One important, often-forgotten point is that the above mentioned aspects like optimized ventilation rates or advanced building codes, are not only true for commercial buildings (offices, stores, etc.). They are valid on a smaller scale for residential buildings as well. Due to stricter energy legislations for residential buildings, there is a clear trend in residential building habits towards “low-energy houses/zero-energy homes”. Generally, these “low-energy houses” are constructed pretty air-tight to hold in heat or cold. Natural air exchange through cracks or walls, which normally would allow for some fresh air as is the case for older houses, are mostly eliminated in today’s housing. The result is that maintaining a healthy air quality level on the inside requires active ventilation for these spaces.
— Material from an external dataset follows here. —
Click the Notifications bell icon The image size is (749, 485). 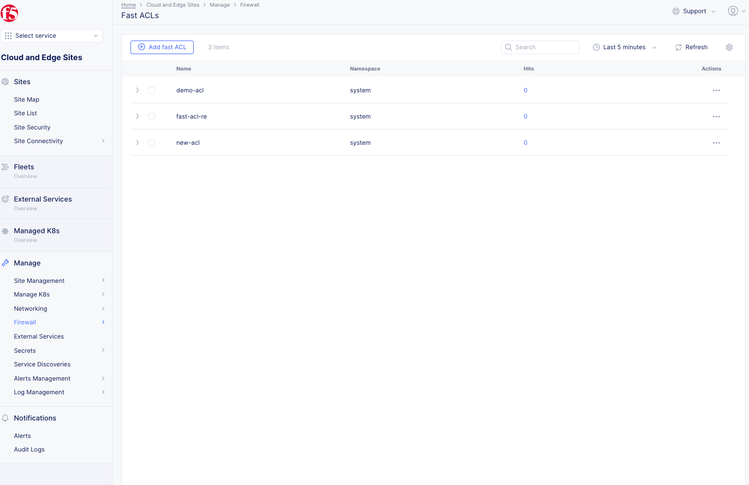click(x=5, y=418)
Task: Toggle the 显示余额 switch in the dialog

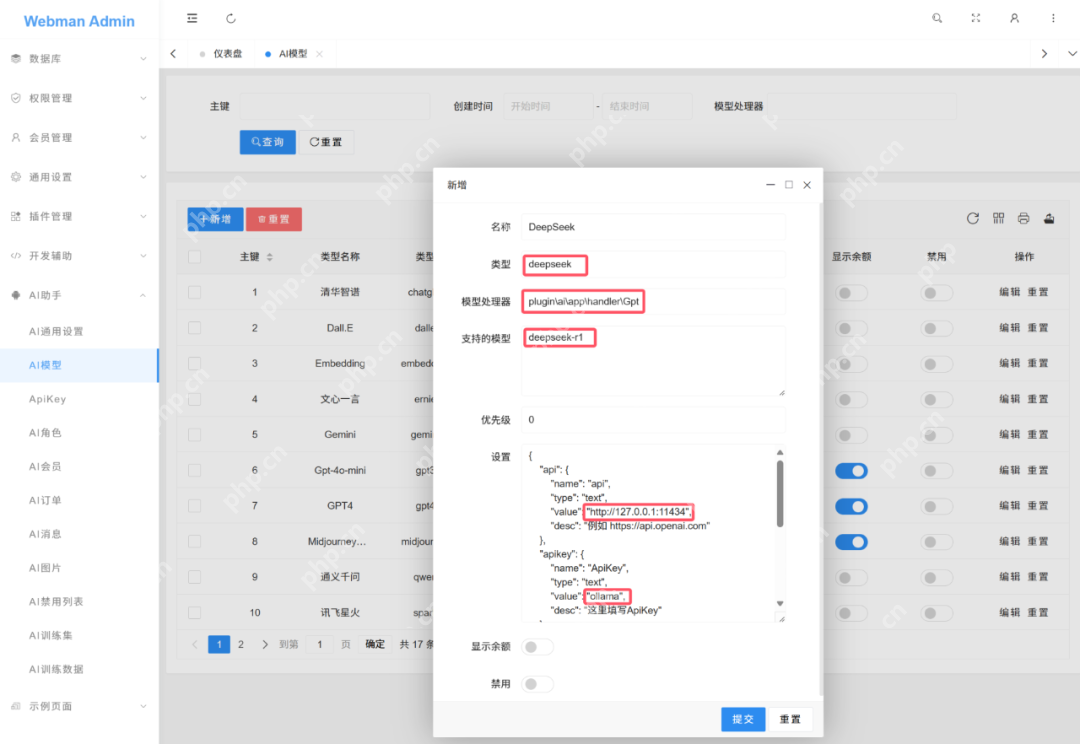Action: (x=538, y=647)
Usually, such systems do not take air quality levels or the number of occupants into account, but are set levels of ventilation that are not changed once installed. This arrangement leaves room for improvement as it is often very energy-consuming and harmful to the environment to have ventilation on all the time. Other options such as transferring to a DCV model that uses CO₂ levels and other air quality parameters to regulate ventilation rates can be beneficial for residential homes.
Air-tight and energy optimized buildings will become more and more prevalent in the near future. To ensure healthy living inside, intelligent systems that adjust ventilation rates according to occupancy needs are necessary.
Less human interaction and a higher degree of automation
Think of this: you are entering your car or putting on wireless head phones. We generally expect that our phones will directly connect to the car or headphones and start playing music without the need to confirm or manually establish a connection. Although it does not seem like a big deal to press a few buttons to get a connection going, people will always appreciate not having to do so and enjoy the additional level of comfort.